Ответил Джефф Тримбл. Я рассказал ему о случившемся, но это, как мне показалось, не произвело на него впечатления разорвавшейся бомбы. Оказывается, ТАСС уже сообщило об аресте американского корреспондента.

— Где ты? — спросил Джефф.

— Я точно не знаю. Где-то в северо-восточной части Москвы. Я был арестован по подозрению в шпионаже и меня допрашивали всю вторую половину дня.

— Это в отместку за арест Геннадия Захарова в Нью-Йорке, — сказал Джефф. — Его отказались выпустить под залог…

Я плохо разобрал, что сказал Джефф. Отказались? Согласились? Где Захаров? Все еще в тюрьме или его выпустили?
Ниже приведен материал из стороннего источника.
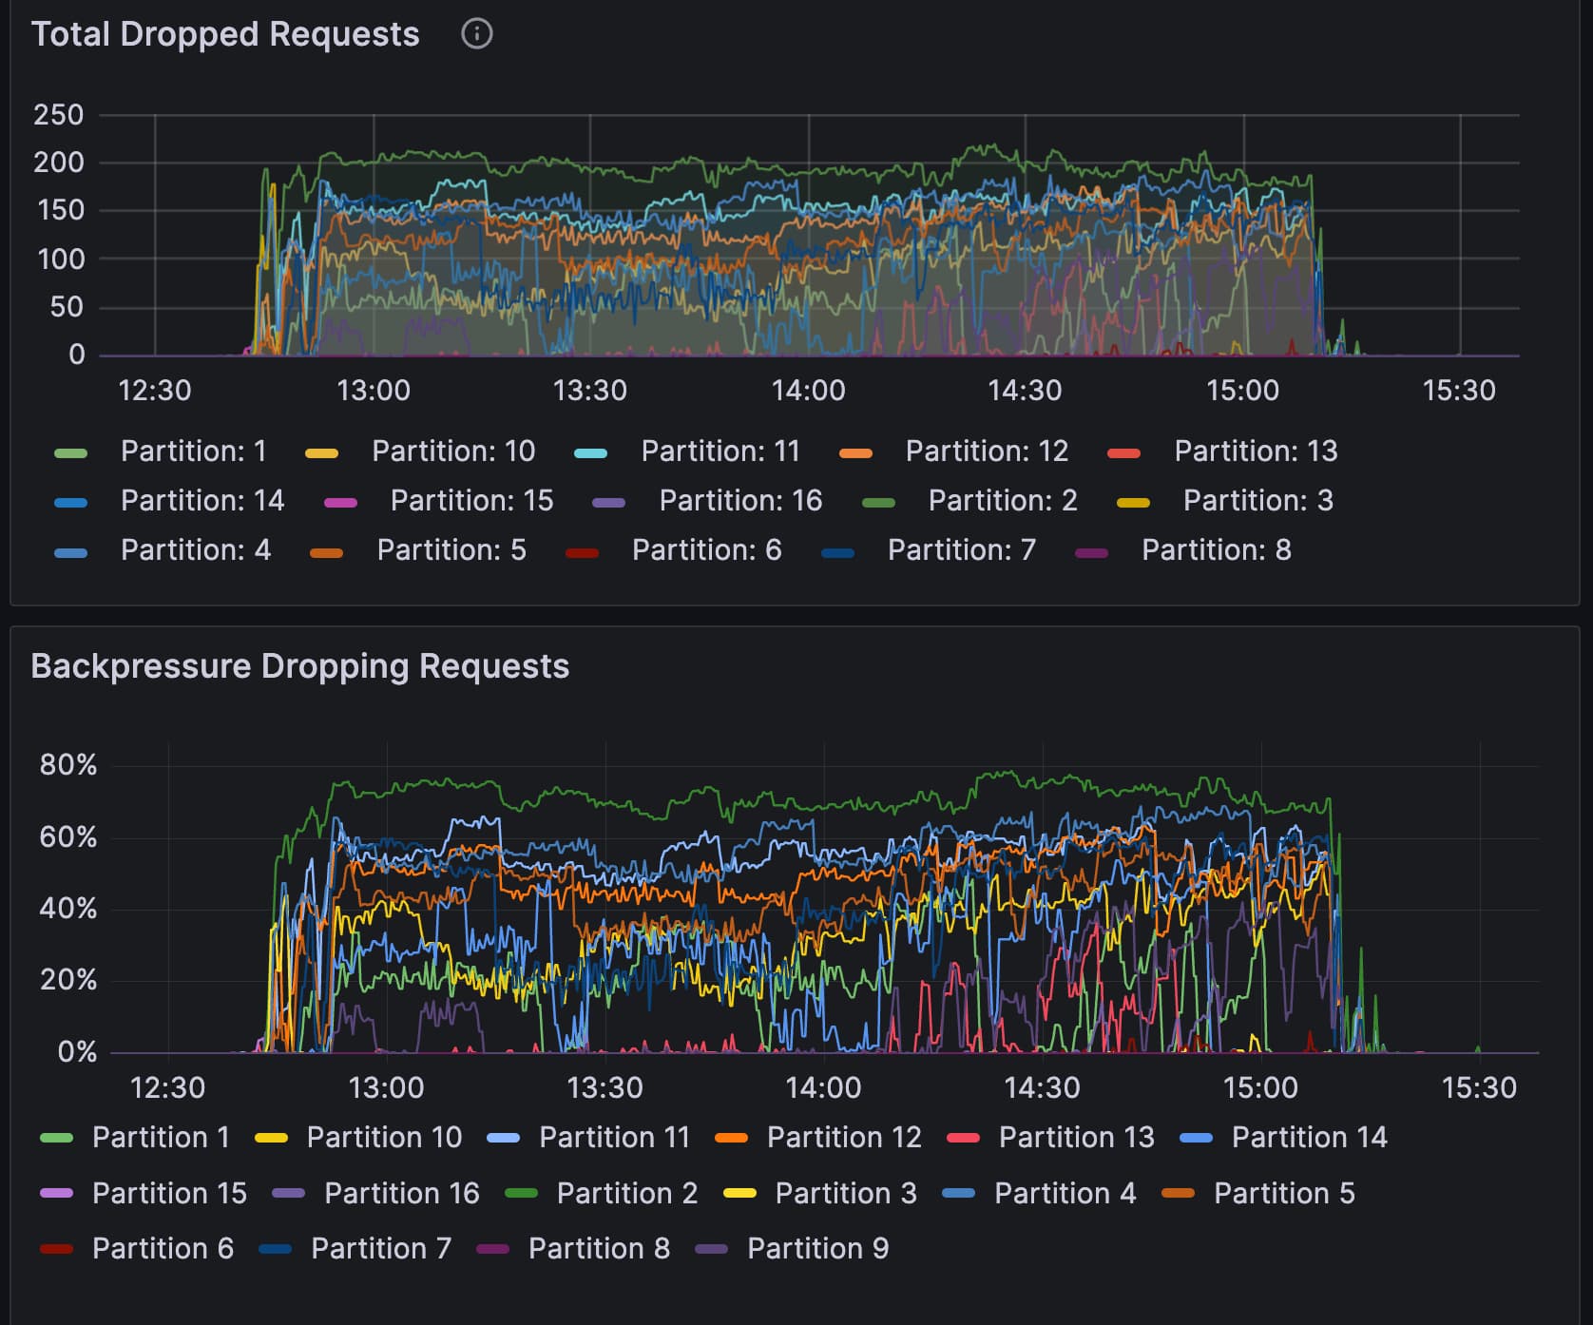Toggle visibility of Partition: 14 in top legend
1593x1325 pixels.
point(202,501)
В присутствии переводчика и Сергадеева, не спускавшего с меня глаз, я не хотел переспрашивать Джеффа, не хотел, чтобы они знали, насколько глубоко я заинтересован в деле Захарова.

— Где Руфь? — спросил я.

— Вот идет…

Руфь подошла к телефону, и я коротко изложил ей основные моменты: встреча с Мишей у станции метро, книги, которые я ему дал, пакет, который он мне вручил, мой арест после его ухода. Я смотрел на телефон, пока говорил, и мне в голову пришла мысль.

— У тебя карандаш под рукой, Руфь? Запиши номер? 361-65-56. Это там, где я нахожусь.

— Поняла! — ответила она.

Я был прав, что позвонил в офис, так как теперь Джефф и Руфь будут знать, что делать. Они дадут это! номер нашим коллегам, которые, в свою очередь, позвонят Сергадееву. Это придаст моему делу огласку и поможет опровергнуть утверждение официальных советски! органов о том, что я шпион и что мое дело не имеет никакого отношения к делу Захарова.

Я посмотрел на полковника и на переводчика. Оба были абсолютно невозмутимы.

— Как ты думаешь, сколько тебя там продержат? — спросила Руфь.

— Думаю, несколько недель, если все пойдет такими темпами. Меня очень волнует, что будет со всеми материалами, связанными с исследованиями жизни моей семьи, если они решат учинить обыск в нашей квартире.

— Не беспокойся, — голос Руфи звучал уверенно. — Мы уже буквально окружены корреспондентами. И пока они здесь, я сомневаюсь, что КГБ устроит обыск. Я уберу все твои бумаги в безопасное место.

Мы поговорили еще несколько минут. Руфь обещала позвонить Сергадееву на следующий день, попросить о свидании со мной и поговорить с ним. Перед тем как повесить трубку, я сказал:

— Они требуют, чтобы я заканчивал разговор. Помни: я люблю тебя, и буду вести себя здесь достойно.

Теплые слова Руфи, ее поддержка — всего этого хватило лишь на несколько минут, и теперь я снова был ужасно одинок. Глядя на Сергадеева, я стал вспоминать об отце.